All right, time to quit the summit and descend. We moved cautiously down the steepish snow slopes to the Great Vertical Snow Between Us and a Glissade. Downclimbing proved a bit more interesting then upclimbing, so we moved even more deliberately, plunging the axe with more gusto and kicking with more vigor that I had imagined possible. Down at the col again, we treated ourselves to some backwash water and stale nuts before our butt-bumpy glissade down to the flats at the bottom of the gully. Our heinies wet but none the worse for the wear, we ambled up on over the ridge and then into the hemlocks and down the snow until we found the trail again which led us back to the ridge again, and our still present owl buddy.
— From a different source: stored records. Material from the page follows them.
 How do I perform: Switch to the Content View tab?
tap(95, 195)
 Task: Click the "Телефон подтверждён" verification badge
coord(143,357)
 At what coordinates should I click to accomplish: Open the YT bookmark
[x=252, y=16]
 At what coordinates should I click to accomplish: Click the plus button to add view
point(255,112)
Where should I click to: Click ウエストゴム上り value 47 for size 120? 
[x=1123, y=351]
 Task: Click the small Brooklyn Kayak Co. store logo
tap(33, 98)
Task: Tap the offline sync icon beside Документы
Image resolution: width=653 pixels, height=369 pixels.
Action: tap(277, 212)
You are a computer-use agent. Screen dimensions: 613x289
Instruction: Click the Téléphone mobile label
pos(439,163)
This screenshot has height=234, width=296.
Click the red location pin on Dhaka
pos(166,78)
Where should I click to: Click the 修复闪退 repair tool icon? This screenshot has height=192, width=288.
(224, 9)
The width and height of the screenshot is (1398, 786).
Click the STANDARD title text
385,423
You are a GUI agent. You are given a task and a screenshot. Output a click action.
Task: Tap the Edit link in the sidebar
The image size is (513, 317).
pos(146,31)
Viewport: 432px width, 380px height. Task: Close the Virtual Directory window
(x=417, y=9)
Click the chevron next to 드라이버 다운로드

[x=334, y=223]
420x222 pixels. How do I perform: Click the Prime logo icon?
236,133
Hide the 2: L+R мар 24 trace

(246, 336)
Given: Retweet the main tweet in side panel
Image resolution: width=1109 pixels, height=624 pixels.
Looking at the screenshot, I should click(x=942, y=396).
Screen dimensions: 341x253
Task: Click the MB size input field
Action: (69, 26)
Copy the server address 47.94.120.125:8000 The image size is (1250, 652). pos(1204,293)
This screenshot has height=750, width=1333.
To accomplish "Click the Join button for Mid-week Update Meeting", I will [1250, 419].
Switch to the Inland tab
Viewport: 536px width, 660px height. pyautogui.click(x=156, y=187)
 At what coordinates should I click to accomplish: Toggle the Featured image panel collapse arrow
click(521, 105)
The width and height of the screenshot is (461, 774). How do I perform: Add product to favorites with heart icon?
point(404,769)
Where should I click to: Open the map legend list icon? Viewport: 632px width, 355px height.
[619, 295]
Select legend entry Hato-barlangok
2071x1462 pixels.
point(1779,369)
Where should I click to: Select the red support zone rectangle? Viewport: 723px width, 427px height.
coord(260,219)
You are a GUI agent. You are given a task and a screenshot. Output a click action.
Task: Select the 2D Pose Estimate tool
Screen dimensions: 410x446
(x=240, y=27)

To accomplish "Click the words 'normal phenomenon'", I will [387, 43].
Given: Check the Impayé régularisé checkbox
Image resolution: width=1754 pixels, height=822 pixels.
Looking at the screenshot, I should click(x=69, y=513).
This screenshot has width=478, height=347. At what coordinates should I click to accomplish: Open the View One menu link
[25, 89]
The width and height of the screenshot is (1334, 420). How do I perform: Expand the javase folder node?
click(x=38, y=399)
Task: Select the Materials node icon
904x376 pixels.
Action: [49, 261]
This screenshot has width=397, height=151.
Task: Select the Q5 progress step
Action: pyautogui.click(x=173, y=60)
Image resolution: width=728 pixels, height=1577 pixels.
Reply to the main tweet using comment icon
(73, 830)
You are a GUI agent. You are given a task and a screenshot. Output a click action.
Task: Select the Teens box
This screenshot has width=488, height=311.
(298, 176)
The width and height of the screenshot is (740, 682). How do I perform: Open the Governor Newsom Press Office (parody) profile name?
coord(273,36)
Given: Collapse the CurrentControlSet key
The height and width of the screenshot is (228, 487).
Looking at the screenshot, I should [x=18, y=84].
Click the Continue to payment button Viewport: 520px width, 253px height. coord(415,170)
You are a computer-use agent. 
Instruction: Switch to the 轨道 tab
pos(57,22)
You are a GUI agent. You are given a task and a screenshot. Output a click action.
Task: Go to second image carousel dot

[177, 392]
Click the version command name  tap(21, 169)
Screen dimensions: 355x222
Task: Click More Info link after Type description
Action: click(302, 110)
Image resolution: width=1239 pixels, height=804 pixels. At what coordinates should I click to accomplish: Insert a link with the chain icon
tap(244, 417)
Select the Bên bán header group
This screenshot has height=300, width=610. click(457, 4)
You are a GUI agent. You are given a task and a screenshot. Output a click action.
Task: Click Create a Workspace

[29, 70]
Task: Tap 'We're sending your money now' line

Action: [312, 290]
The trip down the mostly snowless slopes was perhaps the most challenging part: it had started to rain again in earnest, and the world was more slippery than before. Oh, the agony of the approach and worse, the indignities of the descent! Barbed plants, slippery ferns, muddy, mossy slopes in dank, dark jungle-like forests and dubious vegetable belays greeted us at every turn. Often, facing slopeward to gain a better toehold on the slick but dear earth, your nose is literally rubbed in the ecstatic, almost obscenely jubilant fecundity of spring in the North Cascades. I nearly managed to snort a Trillium bud. Emerging into the clear-cut, we endured the cheerful taunts of that perky little stream, as it brightly and effortlessly cascaded over mossy rock and through tiny meadows, mocking our slow, clumsy efforts to return, with all our pieces intact and serviceable, to our infernal combustion-powered chariot And I thought mountaineering consisted of striking manly poses on clean rock and noble snow, the proud subject framed by a few unobtrusive and tastefully placed firs. Oh, well. At least I can drink a buttload of beer if I get back home safely.
Arrive safely we did, hugely satisfied with the hike and our little adventure. After a hot shower and maybe one-half of a cold beer, I was sound asleep on the couch!